> Assignment
Each line of the entries, from the first to the line containing "Screen dimensions: 932x515", is to be transcribed exactly as it stands; include no other lines.

** Given data follows **

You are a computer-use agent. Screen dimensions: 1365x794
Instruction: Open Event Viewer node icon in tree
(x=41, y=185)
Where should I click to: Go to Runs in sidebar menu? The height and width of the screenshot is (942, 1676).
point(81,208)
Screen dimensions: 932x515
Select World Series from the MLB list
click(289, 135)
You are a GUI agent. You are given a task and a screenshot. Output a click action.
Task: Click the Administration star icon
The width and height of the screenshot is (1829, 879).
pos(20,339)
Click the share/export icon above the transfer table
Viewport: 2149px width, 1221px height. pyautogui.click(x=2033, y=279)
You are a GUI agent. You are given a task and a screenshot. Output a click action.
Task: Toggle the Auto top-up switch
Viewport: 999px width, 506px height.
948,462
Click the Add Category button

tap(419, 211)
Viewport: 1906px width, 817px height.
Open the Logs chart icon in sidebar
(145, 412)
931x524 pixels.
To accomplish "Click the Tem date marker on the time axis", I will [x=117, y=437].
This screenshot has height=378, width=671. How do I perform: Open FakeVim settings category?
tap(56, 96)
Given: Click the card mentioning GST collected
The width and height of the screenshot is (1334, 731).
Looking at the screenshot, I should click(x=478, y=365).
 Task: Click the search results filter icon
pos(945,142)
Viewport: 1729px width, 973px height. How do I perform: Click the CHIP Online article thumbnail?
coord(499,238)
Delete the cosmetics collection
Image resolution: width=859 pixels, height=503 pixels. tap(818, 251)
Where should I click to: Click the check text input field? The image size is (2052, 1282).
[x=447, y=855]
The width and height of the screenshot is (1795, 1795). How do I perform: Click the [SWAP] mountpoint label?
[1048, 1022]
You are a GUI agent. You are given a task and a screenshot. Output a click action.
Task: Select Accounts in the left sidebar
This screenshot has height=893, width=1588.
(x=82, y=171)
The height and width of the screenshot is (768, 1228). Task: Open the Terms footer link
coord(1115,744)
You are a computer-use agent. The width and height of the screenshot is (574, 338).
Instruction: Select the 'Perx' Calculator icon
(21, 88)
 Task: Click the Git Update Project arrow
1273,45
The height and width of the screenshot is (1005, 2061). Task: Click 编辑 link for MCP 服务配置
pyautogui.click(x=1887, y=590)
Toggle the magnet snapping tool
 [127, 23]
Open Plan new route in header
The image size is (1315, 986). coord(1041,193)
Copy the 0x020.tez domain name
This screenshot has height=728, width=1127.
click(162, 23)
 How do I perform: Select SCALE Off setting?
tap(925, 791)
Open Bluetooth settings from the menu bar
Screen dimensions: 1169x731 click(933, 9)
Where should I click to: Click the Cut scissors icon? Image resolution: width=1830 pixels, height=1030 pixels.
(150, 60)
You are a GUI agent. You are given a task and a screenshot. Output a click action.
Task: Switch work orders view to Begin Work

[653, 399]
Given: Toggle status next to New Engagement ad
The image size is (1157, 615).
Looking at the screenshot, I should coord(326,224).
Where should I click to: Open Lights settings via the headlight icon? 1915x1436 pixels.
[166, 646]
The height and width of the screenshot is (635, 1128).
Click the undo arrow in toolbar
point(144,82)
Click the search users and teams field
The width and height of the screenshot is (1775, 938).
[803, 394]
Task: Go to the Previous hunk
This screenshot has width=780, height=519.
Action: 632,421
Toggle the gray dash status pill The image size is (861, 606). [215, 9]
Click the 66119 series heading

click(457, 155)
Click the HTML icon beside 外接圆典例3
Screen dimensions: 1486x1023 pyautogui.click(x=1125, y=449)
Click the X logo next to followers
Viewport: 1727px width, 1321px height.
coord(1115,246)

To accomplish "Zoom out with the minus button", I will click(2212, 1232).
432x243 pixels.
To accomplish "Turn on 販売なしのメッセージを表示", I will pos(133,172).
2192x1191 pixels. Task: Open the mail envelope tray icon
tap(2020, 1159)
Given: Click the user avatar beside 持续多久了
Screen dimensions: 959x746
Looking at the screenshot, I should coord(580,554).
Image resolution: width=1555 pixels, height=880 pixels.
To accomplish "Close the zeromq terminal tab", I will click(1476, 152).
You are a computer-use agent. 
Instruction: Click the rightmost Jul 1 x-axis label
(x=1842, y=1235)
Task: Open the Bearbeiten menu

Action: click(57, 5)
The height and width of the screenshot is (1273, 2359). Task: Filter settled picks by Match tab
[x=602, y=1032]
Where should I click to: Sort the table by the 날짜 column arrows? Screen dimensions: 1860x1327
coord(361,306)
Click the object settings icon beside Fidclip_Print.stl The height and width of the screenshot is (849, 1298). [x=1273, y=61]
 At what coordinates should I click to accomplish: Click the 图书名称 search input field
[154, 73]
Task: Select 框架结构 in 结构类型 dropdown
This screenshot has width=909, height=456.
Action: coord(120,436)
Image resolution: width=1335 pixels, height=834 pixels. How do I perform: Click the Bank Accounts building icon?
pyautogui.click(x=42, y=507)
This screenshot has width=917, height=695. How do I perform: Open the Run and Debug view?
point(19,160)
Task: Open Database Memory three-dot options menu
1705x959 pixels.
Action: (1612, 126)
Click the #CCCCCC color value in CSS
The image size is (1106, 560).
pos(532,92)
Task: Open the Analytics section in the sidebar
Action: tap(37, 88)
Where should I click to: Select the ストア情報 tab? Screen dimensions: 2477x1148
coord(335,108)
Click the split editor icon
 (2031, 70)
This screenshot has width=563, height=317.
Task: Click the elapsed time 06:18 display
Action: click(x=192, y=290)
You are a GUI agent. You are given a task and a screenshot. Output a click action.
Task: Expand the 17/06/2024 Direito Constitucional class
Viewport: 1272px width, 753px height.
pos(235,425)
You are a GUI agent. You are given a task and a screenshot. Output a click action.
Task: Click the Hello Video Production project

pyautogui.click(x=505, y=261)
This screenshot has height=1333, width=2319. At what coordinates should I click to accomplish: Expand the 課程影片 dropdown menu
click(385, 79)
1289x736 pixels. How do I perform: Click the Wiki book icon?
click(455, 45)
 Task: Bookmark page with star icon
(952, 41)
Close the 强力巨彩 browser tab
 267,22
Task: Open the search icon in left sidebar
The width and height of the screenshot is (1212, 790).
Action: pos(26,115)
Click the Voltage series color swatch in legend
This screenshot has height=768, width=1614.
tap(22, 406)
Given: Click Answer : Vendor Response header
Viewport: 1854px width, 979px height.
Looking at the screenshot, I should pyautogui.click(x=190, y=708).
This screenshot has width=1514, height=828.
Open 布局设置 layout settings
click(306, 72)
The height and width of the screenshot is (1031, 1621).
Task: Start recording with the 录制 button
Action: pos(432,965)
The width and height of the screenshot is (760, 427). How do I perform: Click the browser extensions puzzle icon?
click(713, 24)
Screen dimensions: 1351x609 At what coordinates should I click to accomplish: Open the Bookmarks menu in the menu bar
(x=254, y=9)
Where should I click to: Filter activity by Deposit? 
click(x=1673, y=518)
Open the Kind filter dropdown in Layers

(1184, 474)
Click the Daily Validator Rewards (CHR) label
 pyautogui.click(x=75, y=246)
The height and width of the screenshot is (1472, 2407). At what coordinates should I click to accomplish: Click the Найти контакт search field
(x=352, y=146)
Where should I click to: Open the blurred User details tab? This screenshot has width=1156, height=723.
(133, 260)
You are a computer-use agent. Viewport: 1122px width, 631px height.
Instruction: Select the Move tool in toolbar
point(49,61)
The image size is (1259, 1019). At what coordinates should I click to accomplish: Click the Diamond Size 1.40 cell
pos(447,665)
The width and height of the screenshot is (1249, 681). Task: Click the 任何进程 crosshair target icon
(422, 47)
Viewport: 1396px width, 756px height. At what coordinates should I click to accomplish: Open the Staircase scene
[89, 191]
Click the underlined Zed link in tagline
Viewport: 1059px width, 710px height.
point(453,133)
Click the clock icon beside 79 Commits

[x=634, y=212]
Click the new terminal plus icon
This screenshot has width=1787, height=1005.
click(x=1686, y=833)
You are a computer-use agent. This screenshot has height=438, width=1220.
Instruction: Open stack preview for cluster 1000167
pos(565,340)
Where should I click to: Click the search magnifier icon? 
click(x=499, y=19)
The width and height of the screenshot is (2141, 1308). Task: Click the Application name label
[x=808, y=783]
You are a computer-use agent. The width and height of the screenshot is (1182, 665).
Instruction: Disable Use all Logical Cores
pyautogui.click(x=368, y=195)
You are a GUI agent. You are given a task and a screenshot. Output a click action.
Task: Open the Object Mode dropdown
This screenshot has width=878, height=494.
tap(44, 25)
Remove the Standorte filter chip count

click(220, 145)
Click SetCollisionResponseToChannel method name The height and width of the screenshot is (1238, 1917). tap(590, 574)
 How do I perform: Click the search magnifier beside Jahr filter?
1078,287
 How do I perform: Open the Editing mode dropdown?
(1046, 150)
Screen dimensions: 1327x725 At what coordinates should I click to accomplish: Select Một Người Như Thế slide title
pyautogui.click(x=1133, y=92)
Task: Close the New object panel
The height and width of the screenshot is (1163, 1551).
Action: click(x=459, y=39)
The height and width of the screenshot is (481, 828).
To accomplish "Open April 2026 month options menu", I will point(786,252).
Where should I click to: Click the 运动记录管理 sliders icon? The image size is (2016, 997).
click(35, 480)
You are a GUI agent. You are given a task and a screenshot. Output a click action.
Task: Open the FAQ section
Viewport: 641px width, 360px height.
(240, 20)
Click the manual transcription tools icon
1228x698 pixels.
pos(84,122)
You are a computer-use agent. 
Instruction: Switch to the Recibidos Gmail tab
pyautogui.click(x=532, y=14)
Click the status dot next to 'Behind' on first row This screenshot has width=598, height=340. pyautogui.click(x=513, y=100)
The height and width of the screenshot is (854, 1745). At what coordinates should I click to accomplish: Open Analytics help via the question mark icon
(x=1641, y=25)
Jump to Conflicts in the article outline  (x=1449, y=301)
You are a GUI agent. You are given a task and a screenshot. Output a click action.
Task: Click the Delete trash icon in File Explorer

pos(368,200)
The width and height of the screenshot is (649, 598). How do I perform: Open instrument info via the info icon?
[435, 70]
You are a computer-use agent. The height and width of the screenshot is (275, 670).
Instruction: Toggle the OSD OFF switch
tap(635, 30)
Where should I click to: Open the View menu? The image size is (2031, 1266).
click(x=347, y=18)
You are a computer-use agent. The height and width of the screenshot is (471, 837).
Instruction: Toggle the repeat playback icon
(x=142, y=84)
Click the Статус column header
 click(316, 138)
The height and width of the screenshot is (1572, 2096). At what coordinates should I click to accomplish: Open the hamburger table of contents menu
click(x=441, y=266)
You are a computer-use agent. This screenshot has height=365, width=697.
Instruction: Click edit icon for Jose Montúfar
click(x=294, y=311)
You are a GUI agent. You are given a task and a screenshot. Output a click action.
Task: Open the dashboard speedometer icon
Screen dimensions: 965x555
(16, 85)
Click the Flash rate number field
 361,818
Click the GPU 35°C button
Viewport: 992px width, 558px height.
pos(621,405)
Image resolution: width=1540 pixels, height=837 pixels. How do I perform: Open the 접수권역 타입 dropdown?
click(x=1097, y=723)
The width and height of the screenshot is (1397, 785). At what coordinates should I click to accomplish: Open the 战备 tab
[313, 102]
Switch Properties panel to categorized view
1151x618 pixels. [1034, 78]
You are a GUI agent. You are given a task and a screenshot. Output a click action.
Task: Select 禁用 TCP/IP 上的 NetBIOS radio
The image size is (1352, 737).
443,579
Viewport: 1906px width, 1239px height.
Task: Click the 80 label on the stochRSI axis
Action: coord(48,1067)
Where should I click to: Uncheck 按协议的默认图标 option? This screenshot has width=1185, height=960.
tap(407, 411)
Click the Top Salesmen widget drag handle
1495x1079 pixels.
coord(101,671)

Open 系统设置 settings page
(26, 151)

** End of Given data **

> Final answer
You are a computer-use agent. Screen dimensions: 1365x794
Instruction: Open Event Viewer node icon in tree
(x=41, y=185)
Where should I click to: Go to Runs in sidebar menu? The height and width of the screenshot is (942, 1676).
point(81,208)
Screen dimensions: 932x515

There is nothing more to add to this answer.